This is a sample outlier report generated by Spout:
In the report, Spout shows variables for which there are major or minor outliers present in the dataset. It's similar in many aspects to the coverage report that was previously shown; it prominently shows the dataset and data dictionary versions that were used to check for outliers.
Additionally, Spout pulls in units from variables, where present, to give more context about the median that is being displayed.
Using this outlier check, someone who is familiar with the project can begin to parse through the variables for which outliers are present and then determine if those values are plausible.
For example, in the picture above, the variable aavbnoh
has one major outlier of 148 beats per minute during sleep, which is physiologically possible. However, if it were 4 beats per minute or 300 beats per minute, these would be obviously not physiologically possible and should be removed from the dataset.

| REQUIRED WORK |
A: Reproduce the part of the passage on Spout's outlier report that runs from "Using this outlier" up to and including "values are plausible.".
B: In the passage on Spout's outlier report, what does Spout pull in from variables, where present, to give more context about the median being displayed?

| RECORDED DATA |
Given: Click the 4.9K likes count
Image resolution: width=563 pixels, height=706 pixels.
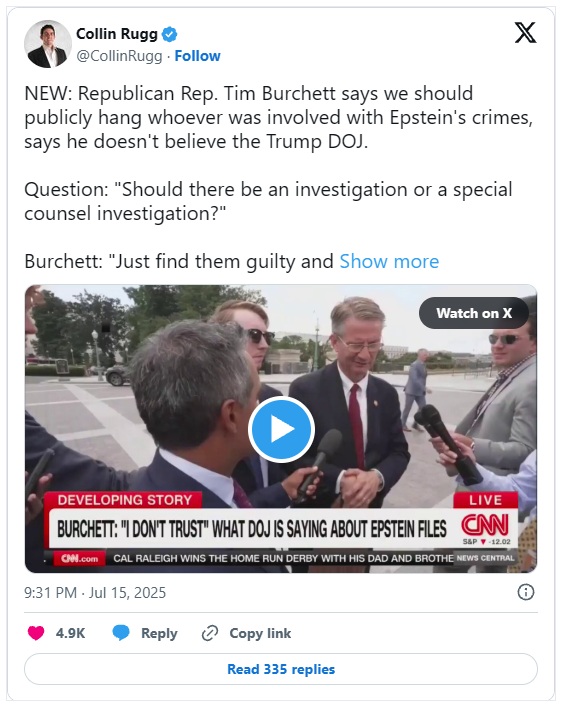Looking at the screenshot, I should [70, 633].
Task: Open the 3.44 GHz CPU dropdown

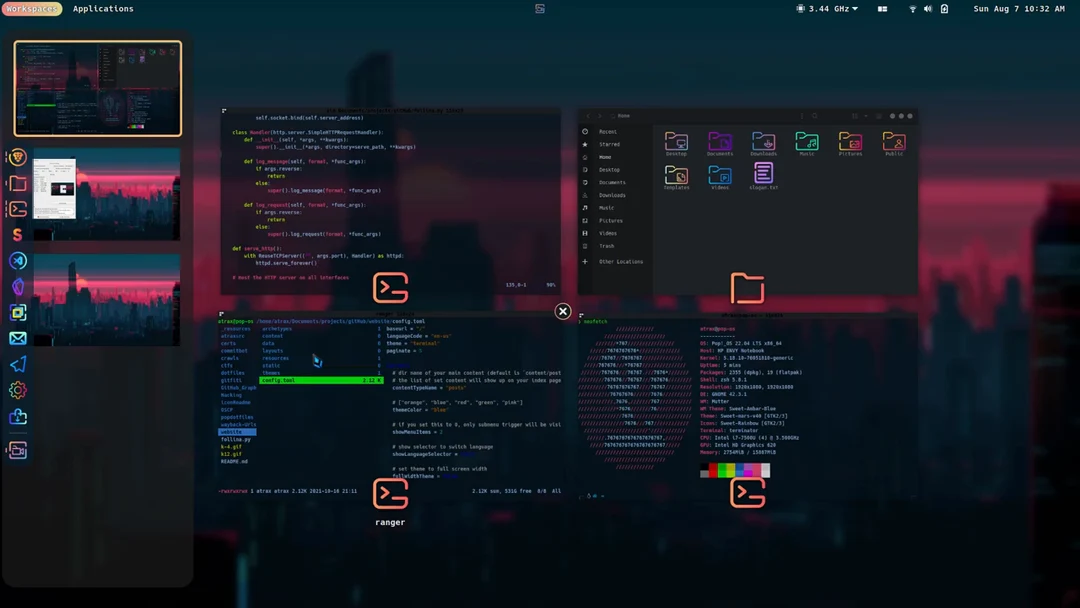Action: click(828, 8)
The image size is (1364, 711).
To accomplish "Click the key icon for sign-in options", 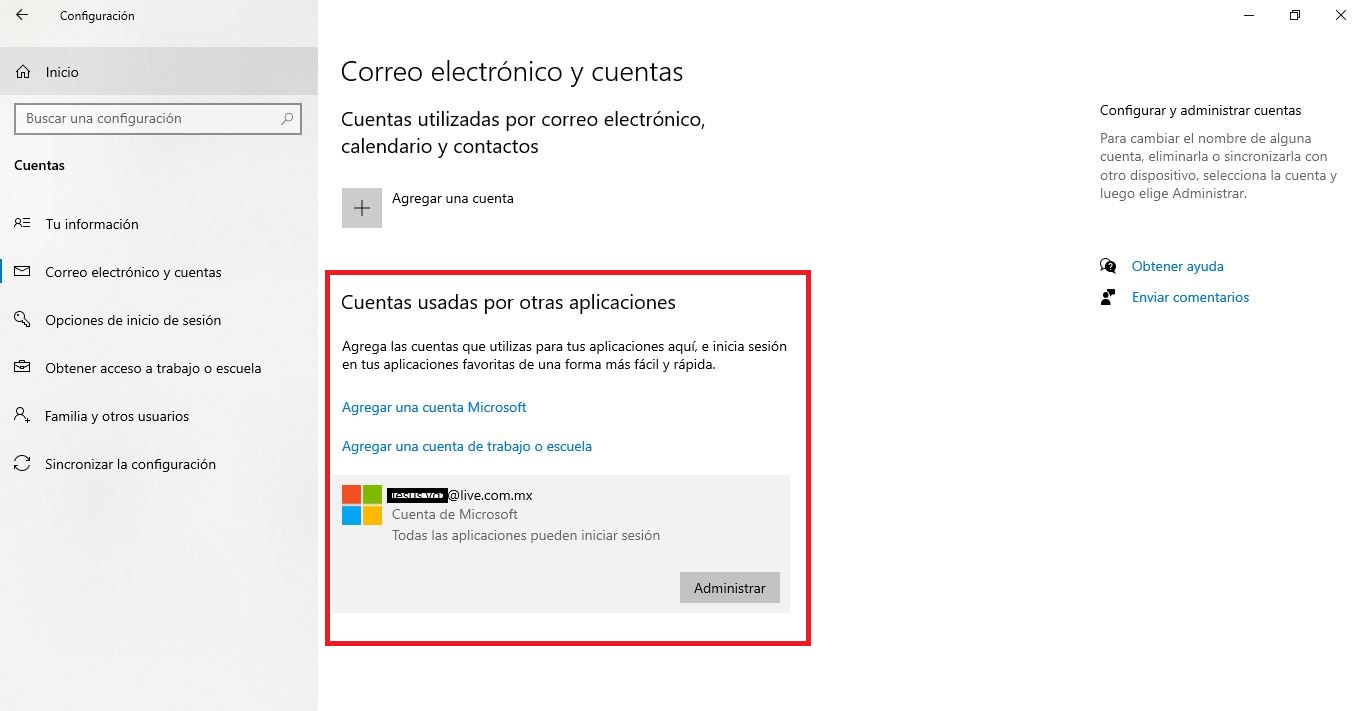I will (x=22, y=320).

| WRITTEN ANSWERS |
A:
Using this outlier check, someone who is familiar with the project can begin to parse through the variables for which outliers are present and then determine if those values are plausible.

B: Units.